**THE TASK:**
Copy the lines below, please, starting with the one that contains "لطفا واتس آپ" and ending with the last. Pictures stay out.

────

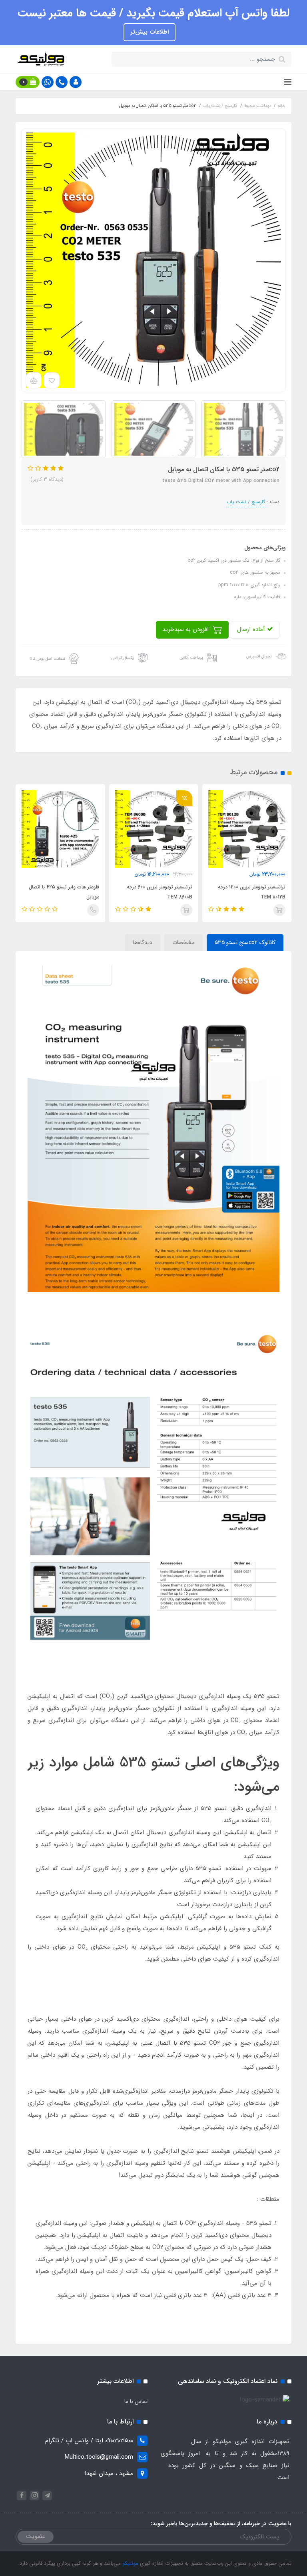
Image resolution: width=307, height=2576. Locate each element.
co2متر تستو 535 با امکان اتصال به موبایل (59, 892)
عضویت (35, 2536)
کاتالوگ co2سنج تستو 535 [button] (245, 942)
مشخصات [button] (183, 942)
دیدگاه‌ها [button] (142, 942)
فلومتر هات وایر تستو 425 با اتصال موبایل (154, 892)
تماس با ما (136, 2401)
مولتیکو (129, 2563)
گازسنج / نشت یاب (246, 502)
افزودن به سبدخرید (186, 629)
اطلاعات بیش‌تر (149, 32)
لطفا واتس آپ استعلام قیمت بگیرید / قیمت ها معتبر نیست (153, 13)
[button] (76, 82)
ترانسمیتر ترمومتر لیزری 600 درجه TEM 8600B (249, 892)
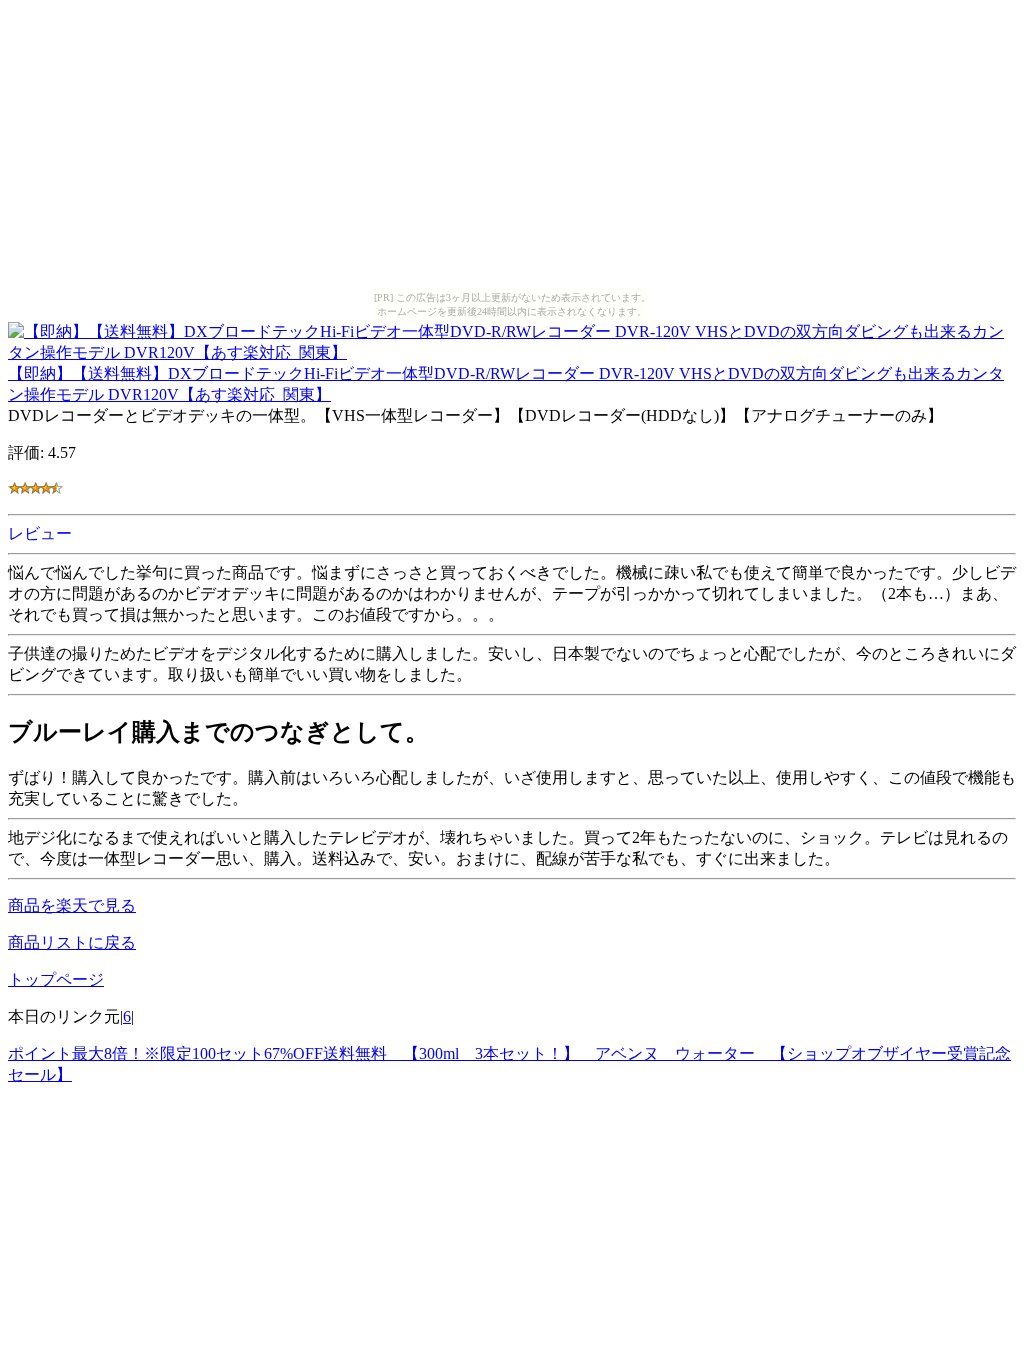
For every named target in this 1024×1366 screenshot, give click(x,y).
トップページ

────

**EXERCISE SOLUTION:**
لطفا واتس آپ استعلام قیمت بگیرید / قیمت ها معتبر نیست (153, 13)
[button] (76, 82)
ترانسمیتر ترمومتر لیزری 600 درجه TEM 8600B (249, 892)
For every named target in this 1024×1366 screenshot, give click(x,y).
トップページ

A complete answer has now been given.